Heartbroken by a second bereavement, Ruth didn’t know what to do with herself and her children. But when her American in-laws began writing to her, and suggesting she come over to the States, she decided that a new life in the new world was worth a shot. ‘I had nothing in England except my children,’ she told us. ‘So I thought, well why not?’
Ruth crossed the Atlantic on the SS Argentina, the very first vessel to offer official passage to war brides. She travelled to Rio Grande City in Texas, a desolate place just north of the Mexican border. ‘I thought I’d come to the end of the earth,’ she recalls wistfully. ‘It was like the last place God ever made, and he forgot to finish it.’
Ruth found her in-laws were kind to her, at least at first. But when she began to move on from the loss of her husband, things deteriorated between her and the family. ‘They thought I should be sitting at home crying for their son,’ she recalls. ‘Well, I’d lost two husbands now – I said I can’t do that again.’

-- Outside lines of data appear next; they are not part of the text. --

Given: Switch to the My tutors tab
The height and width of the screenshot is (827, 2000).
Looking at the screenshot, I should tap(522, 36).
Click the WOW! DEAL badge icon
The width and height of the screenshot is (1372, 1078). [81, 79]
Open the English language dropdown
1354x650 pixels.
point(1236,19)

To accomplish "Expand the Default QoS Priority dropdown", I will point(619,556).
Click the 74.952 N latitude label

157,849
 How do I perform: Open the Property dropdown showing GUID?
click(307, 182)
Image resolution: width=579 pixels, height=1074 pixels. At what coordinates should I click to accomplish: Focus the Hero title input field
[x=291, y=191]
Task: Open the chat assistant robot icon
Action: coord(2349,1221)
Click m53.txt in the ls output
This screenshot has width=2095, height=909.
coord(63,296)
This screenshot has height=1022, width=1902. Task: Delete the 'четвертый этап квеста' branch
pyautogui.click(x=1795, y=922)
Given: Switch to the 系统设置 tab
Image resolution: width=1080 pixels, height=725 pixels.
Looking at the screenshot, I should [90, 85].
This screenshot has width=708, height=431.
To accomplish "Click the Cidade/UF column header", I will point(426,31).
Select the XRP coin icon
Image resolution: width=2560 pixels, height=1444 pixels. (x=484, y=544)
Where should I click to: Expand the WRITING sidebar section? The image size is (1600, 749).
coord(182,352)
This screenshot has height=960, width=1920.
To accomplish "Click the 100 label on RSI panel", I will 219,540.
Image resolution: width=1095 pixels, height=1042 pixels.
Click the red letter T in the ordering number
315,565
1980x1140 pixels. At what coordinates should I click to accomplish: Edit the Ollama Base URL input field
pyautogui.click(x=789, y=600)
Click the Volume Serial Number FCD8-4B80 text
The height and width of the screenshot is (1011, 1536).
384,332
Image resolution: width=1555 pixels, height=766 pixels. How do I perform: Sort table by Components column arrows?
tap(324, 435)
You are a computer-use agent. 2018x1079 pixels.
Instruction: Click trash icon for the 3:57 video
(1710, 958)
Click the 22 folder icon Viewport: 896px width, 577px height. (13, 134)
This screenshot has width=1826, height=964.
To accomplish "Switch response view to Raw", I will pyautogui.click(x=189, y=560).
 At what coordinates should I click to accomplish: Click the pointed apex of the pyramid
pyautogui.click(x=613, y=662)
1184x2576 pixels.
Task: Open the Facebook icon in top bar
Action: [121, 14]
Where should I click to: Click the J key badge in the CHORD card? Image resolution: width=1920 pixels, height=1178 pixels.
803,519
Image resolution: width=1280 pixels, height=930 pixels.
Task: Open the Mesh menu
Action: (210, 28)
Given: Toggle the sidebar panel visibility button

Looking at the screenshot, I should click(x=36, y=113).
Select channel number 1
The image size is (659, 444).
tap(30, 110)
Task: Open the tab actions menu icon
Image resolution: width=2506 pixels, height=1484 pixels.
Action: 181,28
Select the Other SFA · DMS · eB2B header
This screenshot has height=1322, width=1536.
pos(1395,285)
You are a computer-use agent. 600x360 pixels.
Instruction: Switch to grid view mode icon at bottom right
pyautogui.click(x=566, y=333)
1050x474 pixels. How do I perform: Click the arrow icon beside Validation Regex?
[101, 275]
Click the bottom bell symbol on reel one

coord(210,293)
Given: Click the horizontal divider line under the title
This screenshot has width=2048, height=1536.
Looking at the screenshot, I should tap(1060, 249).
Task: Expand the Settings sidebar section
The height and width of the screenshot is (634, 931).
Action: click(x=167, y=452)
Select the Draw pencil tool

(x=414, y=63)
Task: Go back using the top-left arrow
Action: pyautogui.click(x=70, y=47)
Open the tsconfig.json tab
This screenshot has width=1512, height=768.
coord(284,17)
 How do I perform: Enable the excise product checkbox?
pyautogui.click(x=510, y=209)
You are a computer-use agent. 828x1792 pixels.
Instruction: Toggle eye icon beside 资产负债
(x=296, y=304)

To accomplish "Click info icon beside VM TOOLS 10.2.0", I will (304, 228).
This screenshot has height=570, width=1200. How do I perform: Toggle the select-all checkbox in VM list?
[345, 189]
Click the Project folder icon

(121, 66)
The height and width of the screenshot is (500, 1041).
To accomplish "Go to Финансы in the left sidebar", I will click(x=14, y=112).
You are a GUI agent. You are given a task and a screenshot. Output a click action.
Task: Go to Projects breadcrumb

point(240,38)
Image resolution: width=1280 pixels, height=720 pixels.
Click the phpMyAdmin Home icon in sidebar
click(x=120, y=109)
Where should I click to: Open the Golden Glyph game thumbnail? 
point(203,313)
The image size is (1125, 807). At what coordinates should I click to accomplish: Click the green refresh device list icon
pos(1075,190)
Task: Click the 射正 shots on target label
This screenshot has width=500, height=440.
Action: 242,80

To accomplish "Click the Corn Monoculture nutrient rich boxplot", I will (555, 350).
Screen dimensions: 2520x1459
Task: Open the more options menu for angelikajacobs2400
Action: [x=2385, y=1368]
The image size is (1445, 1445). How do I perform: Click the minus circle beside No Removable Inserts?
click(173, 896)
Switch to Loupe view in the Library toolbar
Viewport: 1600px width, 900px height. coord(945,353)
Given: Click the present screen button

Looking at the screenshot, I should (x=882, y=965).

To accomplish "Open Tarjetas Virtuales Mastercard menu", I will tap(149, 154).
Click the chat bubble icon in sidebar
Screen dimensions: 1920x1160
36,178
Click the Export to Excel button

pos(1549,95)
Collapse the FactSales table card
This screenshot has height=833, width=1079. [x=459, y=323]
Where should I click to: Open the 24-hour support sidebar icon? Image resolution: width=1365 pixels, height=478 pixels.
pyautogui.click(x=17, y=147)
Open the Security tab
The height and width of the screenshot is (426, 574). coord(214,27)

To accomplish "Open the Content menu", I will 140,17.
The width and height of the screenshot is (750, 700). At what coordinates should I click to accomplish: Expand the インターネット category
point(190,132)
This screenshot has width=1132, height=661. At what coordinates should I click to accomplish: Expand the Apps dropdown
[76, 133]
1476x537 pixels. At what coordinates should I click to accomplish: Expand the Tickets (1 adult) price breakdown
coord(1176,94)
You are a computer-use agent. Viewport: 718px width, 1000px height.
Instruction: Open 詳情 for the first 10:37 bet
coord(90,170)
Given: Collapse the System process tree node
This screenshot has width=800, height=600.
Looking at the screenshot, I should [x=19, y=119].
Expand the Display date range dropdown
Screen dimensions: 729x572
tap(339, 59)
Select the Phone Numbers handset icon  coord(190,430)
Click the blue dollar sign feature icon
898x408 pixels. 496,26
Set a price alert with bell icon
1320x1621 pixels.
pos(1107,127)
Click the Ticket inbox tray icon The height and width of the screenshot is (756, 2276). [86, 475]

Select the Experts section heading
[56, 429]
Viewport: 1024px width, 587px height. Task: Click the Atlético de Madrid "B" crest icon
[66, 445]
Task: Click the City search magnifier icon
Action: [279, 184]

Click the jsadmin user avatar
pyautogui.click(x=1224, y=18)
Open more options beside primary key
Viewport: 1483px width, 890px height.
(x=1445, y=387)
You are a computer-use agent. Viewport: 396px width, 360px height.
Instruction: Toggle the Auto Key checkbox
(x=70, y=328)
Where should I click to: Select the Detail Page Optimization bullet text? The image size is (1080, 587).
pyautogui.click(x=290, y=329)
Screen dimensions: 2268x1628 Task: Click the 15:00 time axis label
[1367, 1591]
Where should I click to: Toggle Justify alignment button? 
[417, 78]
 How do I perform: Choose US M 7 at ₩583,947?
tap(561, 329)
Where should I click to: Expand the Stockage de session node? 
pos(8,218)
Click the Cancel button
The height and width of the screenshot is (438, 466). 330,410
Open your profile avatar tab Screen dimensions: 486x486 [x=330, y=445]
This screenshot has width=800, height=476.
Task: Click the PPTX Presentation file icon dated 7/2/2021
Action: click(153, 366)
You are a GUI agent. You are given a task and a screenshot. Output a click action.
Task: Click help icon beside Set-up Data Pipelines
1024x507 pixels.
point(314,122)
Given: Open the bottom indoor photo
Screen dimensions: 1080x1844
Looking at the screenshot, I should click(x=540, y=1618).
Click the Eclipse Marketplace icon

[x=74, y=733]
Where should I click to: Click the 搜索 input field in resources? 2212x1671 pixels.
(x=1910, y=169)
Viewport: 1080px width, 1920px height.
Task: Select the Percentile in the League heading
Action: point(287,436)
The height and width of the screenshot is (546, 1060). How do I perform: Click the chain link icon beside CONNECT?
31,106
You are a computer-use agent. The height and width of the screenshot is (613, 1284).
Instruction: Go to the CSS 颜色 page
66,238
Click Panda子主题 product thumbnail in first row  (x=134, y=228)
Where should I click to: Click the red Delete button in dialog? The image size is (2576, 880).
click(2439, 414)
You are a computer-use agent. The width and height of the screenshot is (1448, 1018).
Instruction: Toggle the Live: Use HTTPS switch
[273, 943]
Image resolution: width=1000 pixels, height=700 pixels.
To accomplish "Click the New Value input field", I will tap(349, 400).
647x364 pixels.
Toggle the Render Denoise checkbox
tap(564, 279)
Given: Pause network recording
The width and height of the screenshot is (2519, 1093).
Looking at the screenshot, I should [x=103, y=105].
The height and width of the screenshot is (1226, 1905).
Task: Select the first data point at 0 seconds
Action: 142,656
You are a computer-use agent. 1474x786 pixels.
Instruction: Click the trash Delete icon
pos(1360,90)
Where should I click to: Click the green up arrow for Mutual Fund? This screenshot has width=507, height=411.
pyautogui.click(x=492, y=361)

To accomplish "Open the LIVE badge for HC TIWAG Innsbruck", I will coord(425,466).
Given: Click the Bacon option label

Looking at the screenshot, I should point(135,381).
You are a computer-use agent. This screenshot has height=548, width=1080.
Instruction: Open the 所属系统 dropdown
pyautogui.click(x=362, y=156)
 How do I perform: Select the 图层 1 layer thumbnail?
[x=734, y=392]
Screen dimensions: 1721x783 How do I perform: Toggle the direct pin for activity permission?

In 1947 Ruth met a disabled veteran in a bar, and they got talking. He had served as a radio operator in the Air Force and survived three plane crashes during the war, leaving him badly crippled. When they met he was playing the piano, and he berated Ruth angrily for putting a coin in the Juke Box while he was playing. But the two of them got talking and soon Ruth had fallen in love for a third time. Within a year, the couple had married, and Ruth once again hoped she had found her happily ever after.
But it wasn’t to be. Less than five years into her marriage, Ruth’s third husband died, leaving her widowed yet again – this time for good.
Now 90, she still lives at the ‘end of the earth’ in Rio Grande City, although these days it’s more of a metropolis than a desert.
Despite all that has happened to Ruth, she considers herself fortunate – she has four wonderful daughters who mean the world to her. And she hasn’t lost her sense of humour either. In the retirement home where she now lives she recently met a US Marine. ‘Well I’ve already married the navy, the army and the air force,’ she told him, ‘and I’ve been looking for a marine!’